After this processing, we perform the following control flow logic using the same zero-shot learning model.

Pipeline

  1. Search for the text input directly in the offer and return this list of offers
  2. Determine if the text input is highly likely to be a retailer, otherwise default to brand/category inference
    • We use the zero shot learning model with the labels "brand", "retailer", "category". If there is a > 0.40 score of it being a retailer. Then we continue as follows:
    • Create a mapping of all the categories that a retailer falls under
    • Find the retailers that have the most overlap in the types of goods sold
  3. If not highly likely to be a retailer, then we continue with brand/category inference
    • We classify the text as one of the 22 parent categories using the zero-shot learning model
    • We filter based on the ones that have greater than 0.20 score
    • We find the child categories that are associated with this filtered list of parent categories
    • We classify the text again according to this reduced set of child categories
  4. Return the corresponding offers

Assumptions and tradeoffs

One assumption made is that the user will not try to fool the system by using strings that are not real words, contain numbers, or are sentences.

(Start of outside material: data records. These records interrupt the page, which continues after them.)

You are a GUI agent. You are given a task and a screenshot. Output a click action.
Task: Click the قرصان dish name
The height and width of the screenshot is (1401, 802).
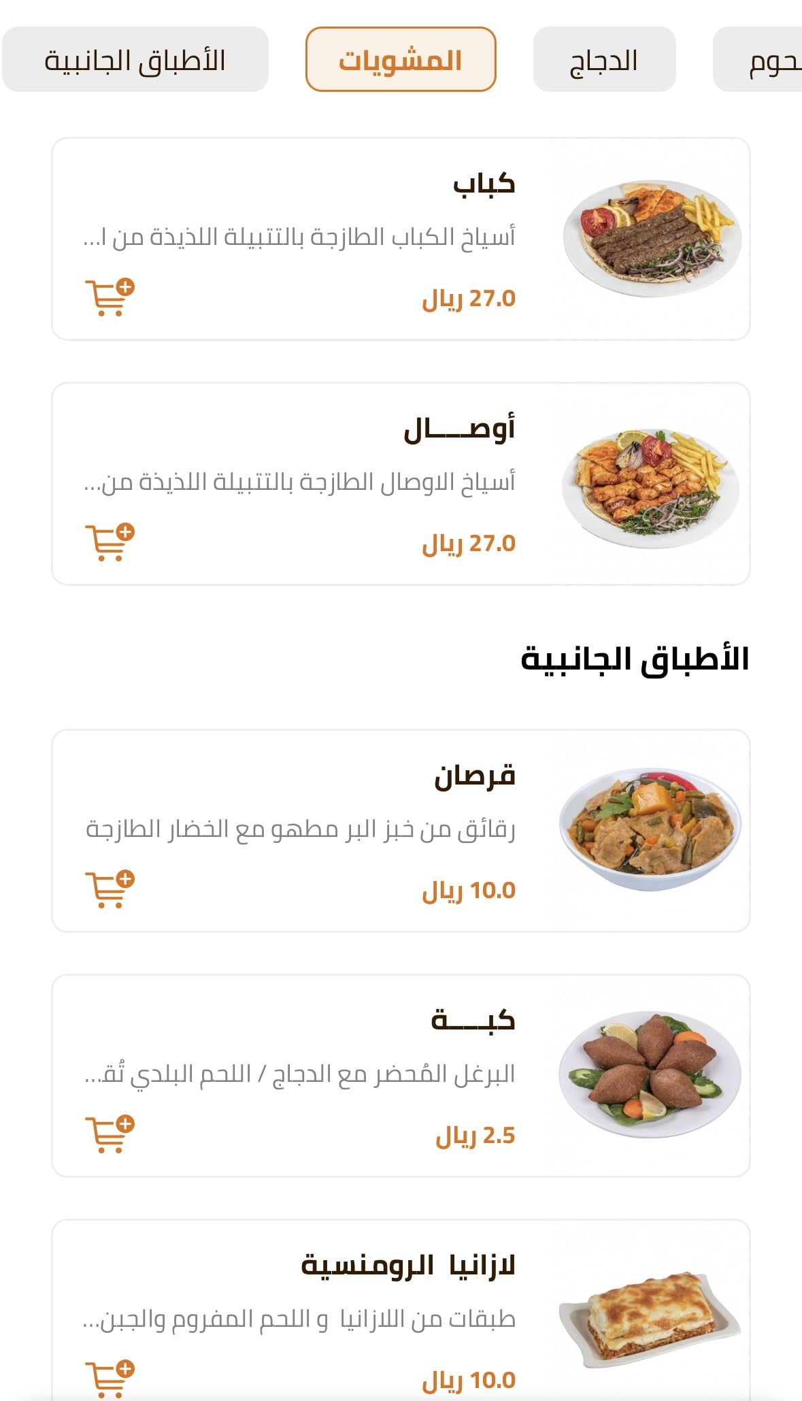pyautogui.click(x=475, y=776)
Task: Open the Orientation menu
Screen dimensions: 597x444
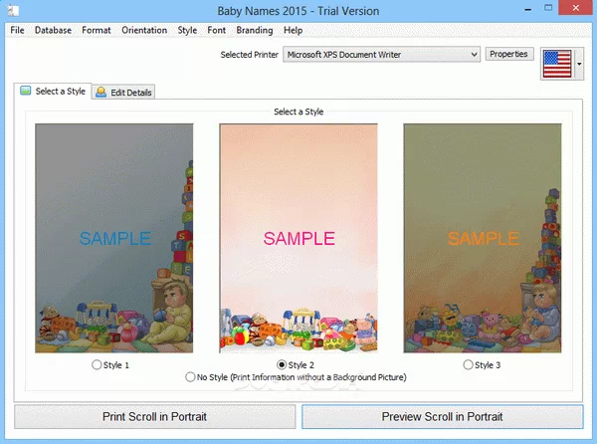Action: [144, 31]
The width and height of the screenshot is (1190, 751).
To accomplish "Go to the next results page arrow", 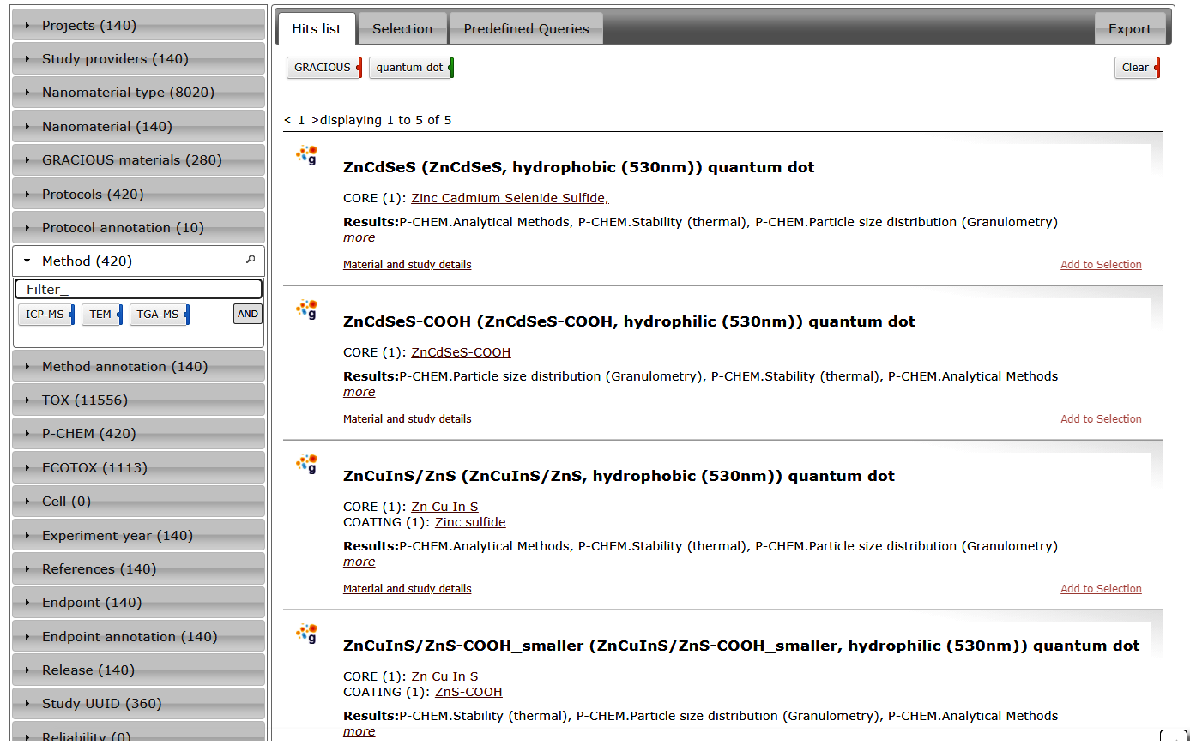I will (314, 120).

Although the model is still probabilistic and will output something that it thinks it is closest to. Allowing for open-ended inputs is a tradeoff of flexibility over more refined results. By not keeping a specific set of brands or categories that is only found in the data, we can allow the model to generalize. Another tradeoff I made is to remove the need for the user to specify if the input is a retailer, brand, or category. If this is specified, then the search can be refined and we also may not accidentally misclassify something as a retailer or not a retailer. However, again we obtain flexibility and generalization this way. Using terms like "beef" and "steak" may lead to similar offers, but may not be actually found in the data.

Requirements and Instructions

I did not host this website because of the implications of hosting the huggingface model as well. However, this model can be hosted with something like sagemaker. Therefore, the instructions below indicate how to run the Streamlit app locally.

  1. Install the requirements in a virtual environment
pip install -r requirements.txt
  1. Run the following command
streamlit run offer_pipeline.py
  1. The HuggingFace model takes a minute to download, but it is cached after downloading.